Most persons acquire Chagas disease when feces and urine of infected triatomines (in which numerous metacyclic forms of the parasite exist) enter in contact with either mucosa or skin. In different species of triatomines, the susceptibility to different T. cruzi strains seems to vary, and the capability of the parasite to induce differentiation metacyclic forms. Penetration of T. cruzi is easy in oral or eye mucosae. In normal skin the penetration does not seem to occur, unless in the exceptional case of very young children. In most of the cases the parasite penetrates throughout the puncture produced by the insect bite, or even by scratched skin (generally the bugs bite causes itching).
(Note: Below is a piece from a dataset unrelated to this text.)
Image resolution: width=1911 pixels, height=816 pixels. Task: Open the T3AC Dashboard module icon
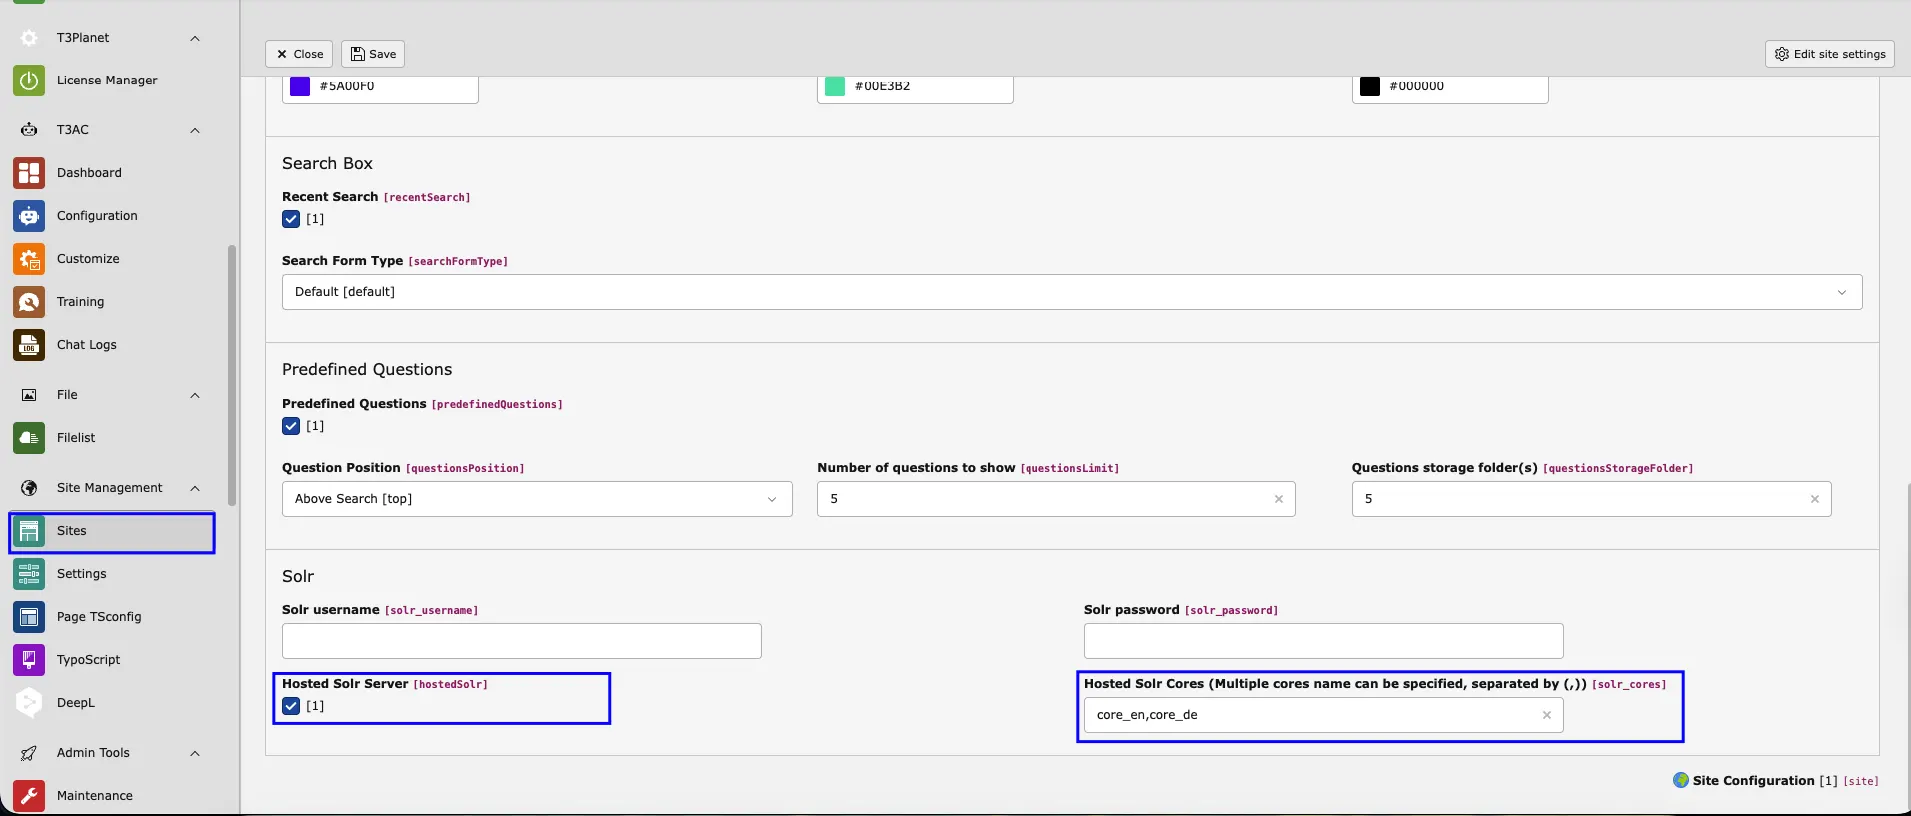tap(29, 173)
In human Chagas disease, after the penetration, a short period of 7 to 9 days elapses until the beginning of the classical symptomatic acute phase (incubation period), in which the parasite undergoes an intensive process of tissue multiplication and invades the bloodstream and several organs. For practical purposes (in laboratorial accidents, for instance), a short treatment with the available drugs at this period will be sufficient to prevent the setting of the infection.

Infection acquired through blood transfusion

In human Chagas disease, this is the second most important mechanism of transmission of T. cruzi. In some endemic regions, such as the state of São Paulo, Brazil, where the vectorial transmission was controlled through an intensive and continuous Public Health Programme, blood transfusion is now the main route of transmission. Furthermore, human migration from endemic areas to urban centers is providing a rising risk of transfusional Chagas disease in all Latin America and even in non-endemic countries. Considering the high number of infected blood donors in all the Continent, it is estimated that thousands of new cases of transfusional Chagas disease may occur yearly.